October 21, 2005
A GPS site located on the Promontory in Yellowstone National Park (P709) was successfully completed during the last week in September. The Promontory is a peninsula between the South and Southeast Arms of Yellowstone Lake. Because of the location and accessibility, this site has been thought from the beginning to be one of the most difficult YNP sites to permit and install.
The installation of this station was scheduled for spring of 2006. However, the priority of the installation was elevated via a scientific request from PBO Magmatic Systems investigators and Yellowstone Volcano Observatory (YVO) staff due to recent tectonic activity around the lake. The site was completed through the coordination of the University of Utah, PBO, and the YNP Resource office.
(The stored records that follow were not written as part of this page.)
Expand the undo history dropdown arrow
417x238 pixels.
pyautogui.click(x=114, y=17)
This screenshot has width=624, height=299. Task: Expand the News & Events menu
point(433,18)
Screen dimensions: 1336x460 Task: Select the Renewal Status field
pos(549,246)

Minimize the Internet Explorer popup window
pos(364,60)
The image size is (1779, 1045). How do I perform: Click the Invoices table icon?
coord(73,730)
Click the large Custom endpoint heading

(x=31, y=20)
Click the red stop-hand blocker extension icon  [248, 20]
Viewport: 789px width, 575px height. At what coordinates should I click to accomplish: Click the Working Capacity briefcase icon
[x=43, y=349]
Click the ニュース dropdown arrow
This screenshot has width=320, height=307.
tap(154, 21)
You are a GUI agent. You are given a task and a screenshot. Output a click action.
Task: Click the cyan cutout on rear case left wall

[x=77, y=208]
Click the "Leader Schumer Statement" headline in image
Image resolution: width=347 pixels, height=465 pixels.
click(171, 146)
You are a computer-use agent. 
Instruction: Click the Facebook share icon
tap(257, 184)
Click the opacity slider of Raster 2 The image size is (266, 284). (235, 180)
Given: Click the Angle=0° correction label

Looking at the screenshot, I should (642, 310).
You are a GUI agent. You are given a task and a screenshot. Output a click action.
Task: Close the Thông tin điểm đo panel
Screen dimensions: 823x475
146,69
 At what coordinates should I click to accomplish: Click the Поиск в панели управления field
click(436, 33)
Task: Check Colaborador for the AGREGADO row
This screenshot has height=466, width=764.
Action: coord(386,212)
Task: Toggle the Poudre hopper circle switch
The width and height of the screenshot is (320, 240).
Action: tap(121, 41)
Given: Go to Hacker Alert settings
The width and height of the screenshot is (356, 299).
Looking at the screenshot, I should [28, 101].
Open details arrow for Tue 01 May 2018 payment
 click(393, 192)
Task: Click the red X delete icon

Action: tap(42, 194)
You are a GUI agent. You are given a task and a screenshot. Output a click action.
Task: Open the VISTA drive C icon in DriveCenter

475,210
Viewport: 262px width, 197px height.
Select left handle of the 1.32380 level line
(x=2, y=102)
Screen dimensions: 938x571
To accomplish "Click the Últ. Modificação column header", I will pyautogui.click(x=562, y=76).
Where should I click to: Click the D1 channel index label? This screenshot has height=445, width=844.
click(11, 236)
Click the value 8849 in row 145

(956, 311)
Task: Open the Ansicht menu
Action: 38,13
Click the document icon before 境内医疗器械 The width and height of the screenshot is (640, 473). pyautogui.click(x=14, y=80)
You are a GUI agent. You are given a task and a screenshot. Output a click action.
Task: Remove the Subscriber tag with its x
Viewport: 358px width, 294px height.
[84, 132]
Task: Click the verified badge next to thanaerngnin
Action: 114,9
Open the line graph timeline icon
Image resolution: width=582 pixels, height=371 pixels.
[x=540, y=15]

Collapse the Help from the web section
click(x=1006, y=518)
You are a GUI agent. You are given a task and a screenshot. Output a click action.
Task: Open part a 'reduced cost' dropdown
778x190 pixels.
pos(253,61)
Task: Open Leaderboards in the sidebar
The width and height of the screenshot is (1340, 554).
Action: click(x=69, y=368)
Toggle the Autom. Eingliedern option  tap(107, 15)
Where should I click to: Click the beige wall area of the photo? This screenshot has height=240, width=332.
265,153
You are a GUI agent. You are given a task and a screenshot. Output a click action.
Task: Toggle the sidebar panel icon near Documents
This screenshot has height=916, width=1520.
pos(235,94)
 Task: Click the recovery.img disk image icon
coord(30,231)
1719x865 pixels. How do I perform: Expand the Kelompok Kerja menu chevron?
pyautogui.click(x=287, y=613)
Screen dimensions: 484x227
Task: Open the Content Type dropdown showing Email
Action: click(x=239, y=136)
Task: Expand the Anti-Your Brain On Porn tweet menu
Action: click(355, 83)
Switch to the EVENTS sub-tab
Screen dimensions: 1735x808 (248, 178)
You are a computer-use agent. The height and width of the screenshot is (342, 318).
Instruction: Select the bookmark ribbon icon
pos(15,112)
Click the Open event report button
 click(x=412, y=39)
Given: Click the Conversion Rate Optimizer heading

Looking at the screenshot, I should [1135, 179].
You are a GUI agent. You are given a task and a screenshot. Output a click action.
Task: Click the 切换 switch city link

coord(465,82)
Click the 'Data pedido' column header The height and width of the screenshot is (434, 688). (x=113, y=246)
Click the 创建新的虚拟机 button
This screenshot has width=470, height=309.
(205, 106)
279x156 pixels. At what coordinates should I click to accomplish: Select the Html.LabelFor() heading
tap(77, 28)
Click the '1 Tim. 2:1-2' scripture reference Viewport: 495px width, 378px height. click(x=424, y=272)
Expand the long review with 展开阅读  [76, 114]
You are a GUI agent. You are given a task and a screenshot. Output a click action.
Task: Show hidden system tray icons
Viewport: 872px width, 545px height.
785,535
A 30-45 minute boat ride across the chilly lake (largest lake over 7000’ elevation) is required to visit the site. Once at the beach of the Promontory, PBO engineers David Kasmer and Max Enders, with assistance from YNP employees, hand carried the heavy installation equipment (about 800 pounds) approximately 300 meters through a very steep, thick forest. Besides a few broken tools, the team installed the short-drilled braced monument relatively easily. The University of Utah assisted with the power system, attaching the solar panels to a tree about 25 feet off the ground to ensure direct access to sunlight above the thick tree lines. By 5:30pm, David and Max had completed the installation, successfully set up the communications, and boarded the small boat to leave the Promontory. Data are transmitted by radio to a communications site at Mount Washburn. PBO sends a special “thank you” to everyone who assisted with the coordination and logistics to make this installation possible.